If you are being ambitious off road with uprated springs and, possibly, lift tweaking the rebound will stop the suspension crashing too far, too fast downwards when you hit a hole. But you will be compromising a lot of other things which may well bite you in the ass at any sort of speed.

If you want to muck around with suspension characteristics on a road vehicle with a high centre of gravity you have to get into the shim stacks and do it all from first principles to keep things properly balanced and the natural frequency responses front and rear sensible. The odds of any ordinary person finding a better overall set-up than a decent factory are tiny. Competition guys pushing the wrong kit up to the ragged edge may think they are doing better with what is mostly a bodge fix but road car suspension operates in continuous transition regions which is much harder to achieve balance with. Serious natural frequency mismatch whether front to rear pitch, roll or (eek) diagonal is scary.

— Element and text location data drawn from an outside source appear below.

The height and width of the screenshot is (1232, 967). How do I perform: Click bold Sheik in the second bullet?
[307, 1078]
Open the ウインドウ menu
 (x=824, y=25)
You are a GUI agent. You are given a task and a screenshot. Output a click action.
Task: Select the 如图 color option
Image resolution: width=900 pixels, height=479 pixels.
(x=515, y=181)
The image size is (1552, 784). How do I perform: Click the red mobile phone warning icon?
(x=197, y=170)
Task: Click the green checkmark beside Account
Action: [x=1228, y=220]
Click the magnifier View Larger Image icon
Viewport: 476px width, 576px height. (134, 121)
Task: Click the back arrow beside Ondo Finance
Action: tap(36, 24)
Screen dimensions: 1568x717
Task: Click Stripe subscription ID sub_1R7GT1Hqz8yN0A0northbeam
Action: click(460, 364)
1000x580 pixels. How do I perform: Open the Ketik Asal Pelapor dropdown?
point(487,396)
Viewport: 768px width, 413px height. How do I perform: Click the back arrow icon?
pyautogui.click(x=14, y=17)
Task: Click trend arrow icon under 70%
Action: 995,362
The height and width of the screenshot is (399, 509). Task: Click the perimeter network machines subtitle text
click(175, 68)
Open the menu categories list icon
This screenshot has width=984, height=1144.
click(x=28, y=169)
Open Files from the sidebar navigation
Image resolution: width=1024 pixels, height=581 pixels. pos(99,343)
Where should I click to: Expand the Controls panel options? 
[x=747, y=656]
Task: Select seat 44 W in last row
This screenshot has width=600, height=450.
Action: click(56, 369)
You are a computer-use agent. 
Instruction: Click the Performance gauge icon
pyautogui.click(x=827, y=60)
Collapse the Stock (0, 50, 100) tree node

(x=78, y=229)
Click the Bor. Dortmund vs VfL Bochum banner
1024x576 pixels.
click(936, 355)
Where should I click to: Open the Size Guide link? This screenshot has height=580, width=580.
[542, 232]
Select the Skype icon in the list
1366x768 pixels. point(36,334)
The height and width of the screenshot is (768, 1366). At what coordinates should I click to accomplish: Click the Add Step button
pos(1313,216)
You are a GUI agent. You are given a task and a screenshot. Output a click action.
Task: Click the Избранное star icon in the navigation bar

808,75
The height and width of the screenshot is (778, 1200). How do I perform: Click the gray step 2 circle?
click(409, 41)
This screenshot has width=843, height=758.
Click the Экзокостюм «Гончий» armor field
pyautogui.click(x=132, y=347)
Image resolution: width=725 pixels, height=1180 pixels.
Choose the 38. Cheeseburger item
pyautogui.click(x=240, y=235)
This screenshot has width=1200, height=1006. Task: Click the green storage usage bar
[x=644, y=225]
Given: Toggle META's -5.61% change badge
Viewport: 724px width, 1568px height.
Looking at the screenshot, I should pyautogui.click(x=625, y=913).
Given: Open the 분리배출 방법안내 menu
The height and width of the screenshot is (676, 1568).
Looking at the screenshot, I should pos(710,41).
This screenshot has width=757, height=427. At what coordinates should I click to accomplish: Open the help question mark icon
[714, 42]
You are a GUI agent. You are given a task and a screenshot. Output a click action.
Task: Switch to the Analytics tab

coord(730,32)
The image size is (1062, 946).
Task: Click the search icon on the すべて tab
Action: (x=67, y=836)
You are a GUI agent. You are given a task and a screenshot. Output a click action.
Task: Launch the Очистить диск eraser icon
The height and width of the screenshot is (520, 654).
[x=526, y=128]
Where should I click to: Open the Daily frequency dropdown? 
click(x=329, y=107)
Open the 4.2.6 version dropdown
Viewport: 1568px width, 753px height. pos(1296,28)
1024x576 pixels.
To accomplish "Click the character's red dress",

Superflex, poly bushes and the rest don't last on a P38 because roll puts considerable plunge and tilt forces into the bush. Which they aren't able to cope with. All these polybush systems are basically poor boys rose joints with a little flex over relatively short movements to handle the minor geometrical infelicities that prevent you from using proper rose joints. Fine on something like a TVR with fairly pure geometry, short movements and hard springing to keep movements pretty close to the proper geometry range.

A P38 has long link / radius arms both ends with the axles well located on the arms so the geometry is anything but pure. Long travels too. When it rolls either the bushes have to take up serious plunge and tilt force or the arms and axle have to twist and bend. The glass fibre arms at the rear do twist and bend. If you look back into the history of the GKN glass fibre leaf spring and suspension arm design its precisely what they were developed to do.
Good luck on twisting the front radius arms. The axle to arm bushes have to handle it all. A rose jointed P38 front suspension is pretty much locked solid. Despite its apparent simplicity its actually a very sophisticated design.
Big, fast, 4 x 4 suspension is hard to do. Which is why most of the more modern incarnations with apparently more up to date designs fall apart with monotonous regularity over any sort of mileage.

Clive

Member
Joined:
Posts: 279

Clive, a good post. Lots to think about.

Obviously, I am just taking other peoples views from the Internet.

Whereabouts are you? I am near Dorking in Surrey.